目が合った。男性はきびすを返し、下りてきたばかりの階段を一気に駆け上がった。
名前を呼んだ。男性は振り向きもしない。自宅に入ると、インターホンに応答しなかった。
この男性は米国人のロン・ワトキンス氏。極右系陰謀論「Qアノン」の舞台となったインターネット匿名掲示板の管理人だった。一部米メディアでは、投稿していた謎の人物「Q」本人である可能性も報じられている。ワトキンス氏は今秋に米国で実施される中間選挙(4年に1度、米大統領選の中間の年に実施される上下両院議員などの選挙)に立候補を表明している。
2020年の大統領選でその存在が有名になったQアノンだが、改めて注目されたのは21年1月6日に起きたトランプ前米大統領の支持者らによる米連邦議会襲撃事件だった。訴追された700人以上の暴徒にはQアノンの信奉者が含まれ、上半身裸で角付きの毛皮の帽子をかぶった「Qアノン・シャーマン(霊能者)」と呼ばれる男もいた。首都ワシントンの連邦地裁は昨年11月、この男に禁錮3年5月を言い渡している。

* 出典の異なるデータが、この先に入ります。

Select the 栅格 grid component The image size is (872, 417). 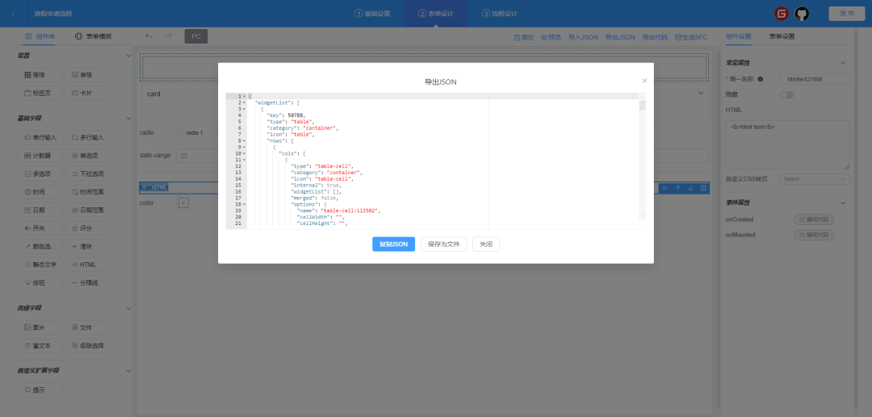[36, 75]
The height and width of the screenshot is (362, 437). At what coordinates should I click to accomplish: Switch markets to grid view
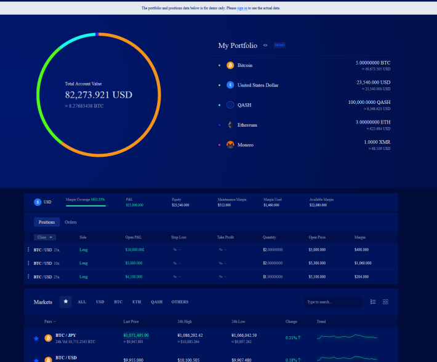(385, 302)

札幌に拠点を置くワトキンス氏が「Q」だとすれば、米国の民主主義を脅かした陰謀論は日本から発信された可能性もある。
一貫してQであることを否定
「ロンは一貫してQであることを否定している」。そう説明するのは、同じく札幌在住でワトキンス氏の「選挙マネジャー」を務める米国人SF作家、トニー・ティオラ氏(58)だ。だが「Qアノン主宰者のワトキンス氏が出馬へ」(米CBSニュース)、「Qアノンの象徴が議会選出馬を明言」(AP通信)などと、深い関係を指摘する声は少なくない。
「出馬はショックでした。今後数カ月、彼は(メディアの)見出しをにぎわせることになるでしょう」。そう語るのは、Qアノン現象を追ったドキュメンタリー「Qアノンの正体」の監督で、ワトキンス氏にも長期取材した米国人ジャーナリストのカレン・ホーバック氏だ。
ホーバック氏によれば、ワトキンス氏は日本での事業についてほとんど説明せず、「中国語の翻訳者」と名乗っていたこともあるという。ワトキンス氏が日本メディアの取材を受けない理由については、「あなた(記者)が日本のどこかの政府機関で働いていると考えているのではないか」と推測する。
「彼が何かを信じているとすれば、それは言論の自由と匿名性です。おそらく彼は、これらのツールがどれほど強力であるかを身をもって理解している」
ワトキンス氏とは何者なのか。
「匿名掲示板」が…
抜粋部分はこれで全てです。